The thorny issue of personal data concerns everyone. The latest example is Cambridge Analytica: a massive consumer data breach shook confidence, from households to investors, including institutions. In response, users and personal figures widely retweeted #deteleFacebook. In the meantime, Facebook had lost 16% of its value. As a collateral victim, the Twitter stock plunged by 20%.

Drawing parallels is easy. The energy sector in the late 70s, the internet sectors in the late 90s, the financial sector in the mid-2000s all had in common the stretched market valuations, overconfidence, exorbitant salaries for young recruits, a lagging regulator and disruptive effects on society, globally. In 2018, any guess who looks guilty? Digital.

Once the exponential driver of economic growth, digital could derail it all and become a systemic risk. In the retail sector, too big to fail does not exist anymore as platforms and marketplaces wrecked entire segments from toys to whites and browns. The universality of digital (from finance to consumption, from Chile to Japan) makes it a perfect suspect for the next widespread confidence crisis. The dawn of new technologies is an extraordinary opportunity for companies to grow and reinvent themselves but I am concerned about the mismatch between the share of the digital economy (on stock markets, in GDP, in our daily lives), and the utter lack of thinking put into regulation, governance, and transparency. The lack of political vista on this topic is appalling.

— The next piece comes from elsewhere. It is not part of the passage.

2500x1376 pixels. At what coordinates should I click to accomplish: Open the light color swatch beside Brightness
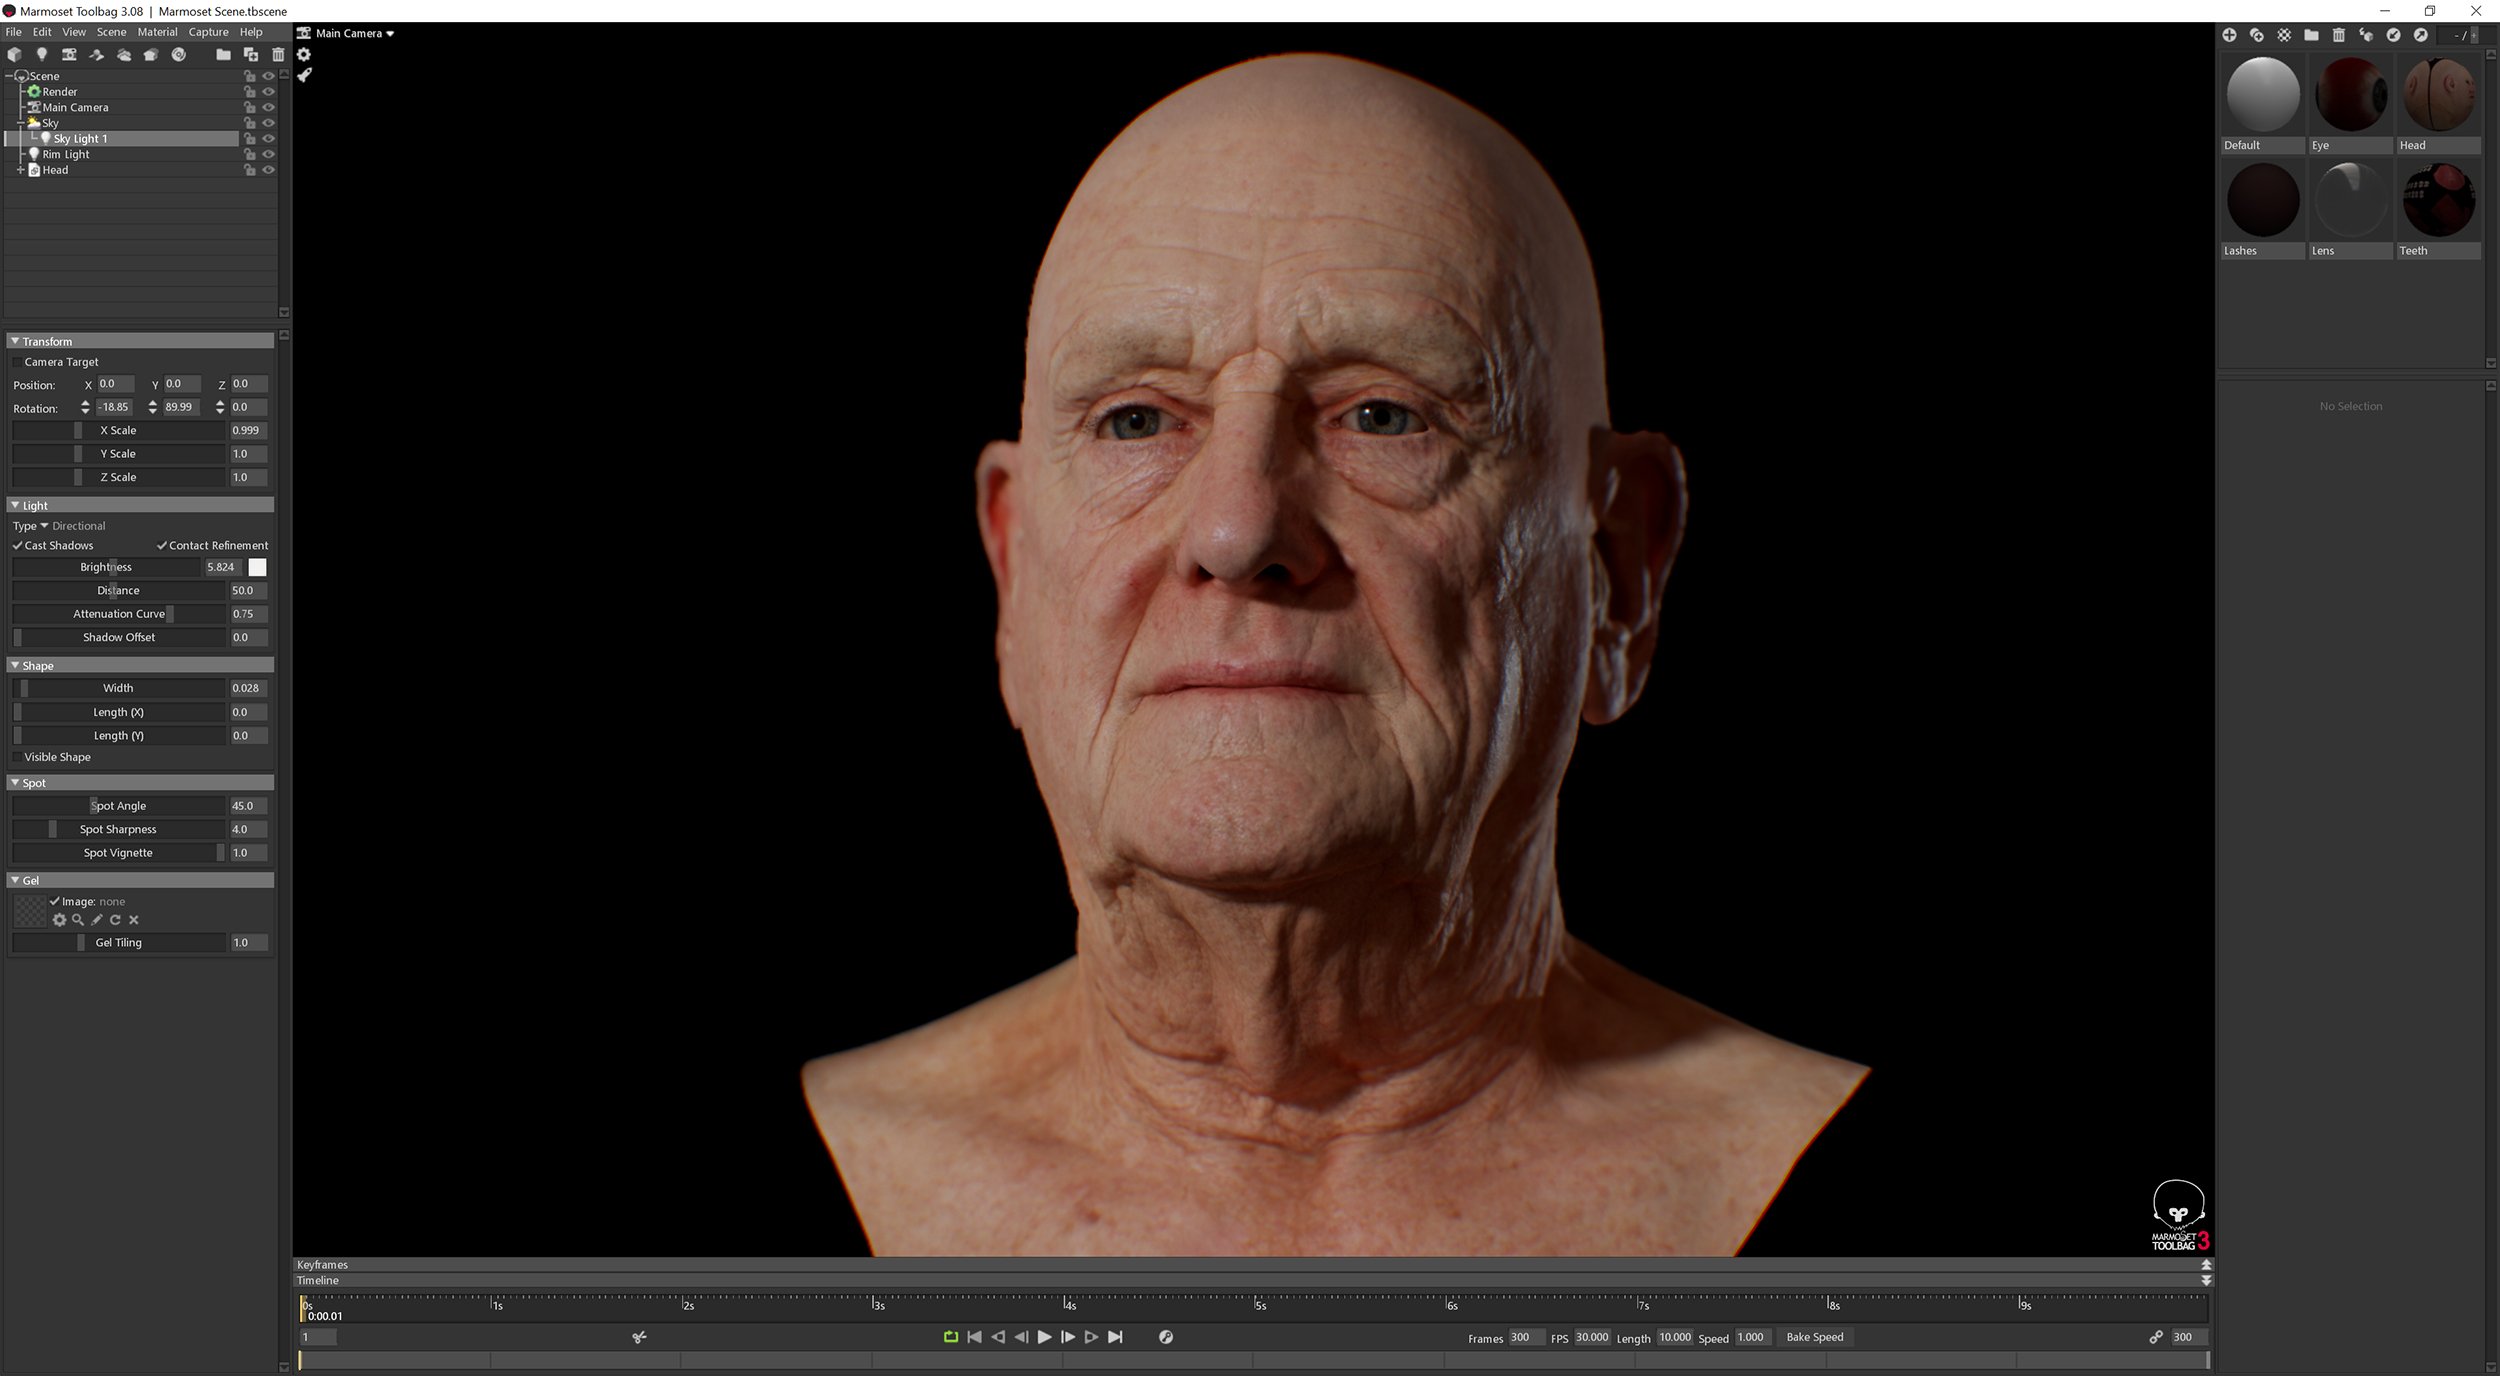(x=258, y=567)
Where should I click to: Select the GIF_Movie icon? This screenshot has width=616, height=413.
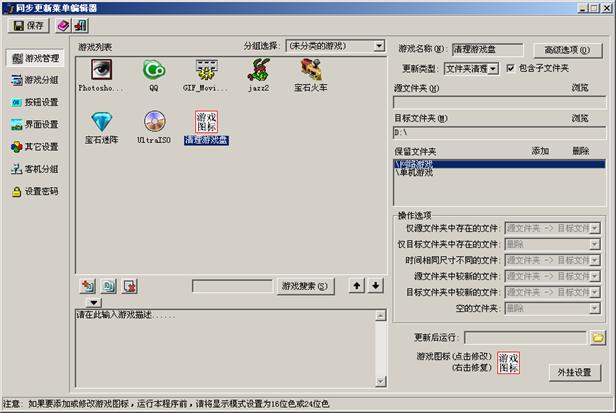point(206,70)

While the digital economy grows, public and legal frames are yet to be enforced. Among the US, China and the EU, none has taken the lead on this issue yet. There is a will, but no firm stance has been taken to oversee the digitalization of our societies. This is alarming, knowing the digital economy accounts for 22% of world GDP. The enforcement of the General Data Protection Regulation (GDPR) on May 25 in the EU, and Zuckerberg’s hearings before the Congress are a first step towards regulation, but there is a long way to go.

The question is whether the world needs a guardian to define the rules of the global digital game? In the past, preventive regulation surely could have prevented financial crises. In the future, we won’t be able to say we did not know. New technologies ease our access to information and put individuals in the debate’s hearts. This was not the case previously when we were kept away by inherent knowledge barriers in the energy sector, the advent of the internet, and the over-engineering of finance. This time, we can decide to avoid the crisis. All of us are user-contributors to the digital economy. We share content on social networks, we consume services online, and we access information on the internet. We are at the core of this new model, and that is why we have a role to play in its regulation. We have all we need to make our mind on digital issues and excesses. Granted, digital behemoths use personal data. It is our responsibility to choose the platforms we use and to define how we wish to use them. So instead of waiting for the regulator to take action, let us wake up the collective awareness, empower individuals, and deliver a good example of self-regulation.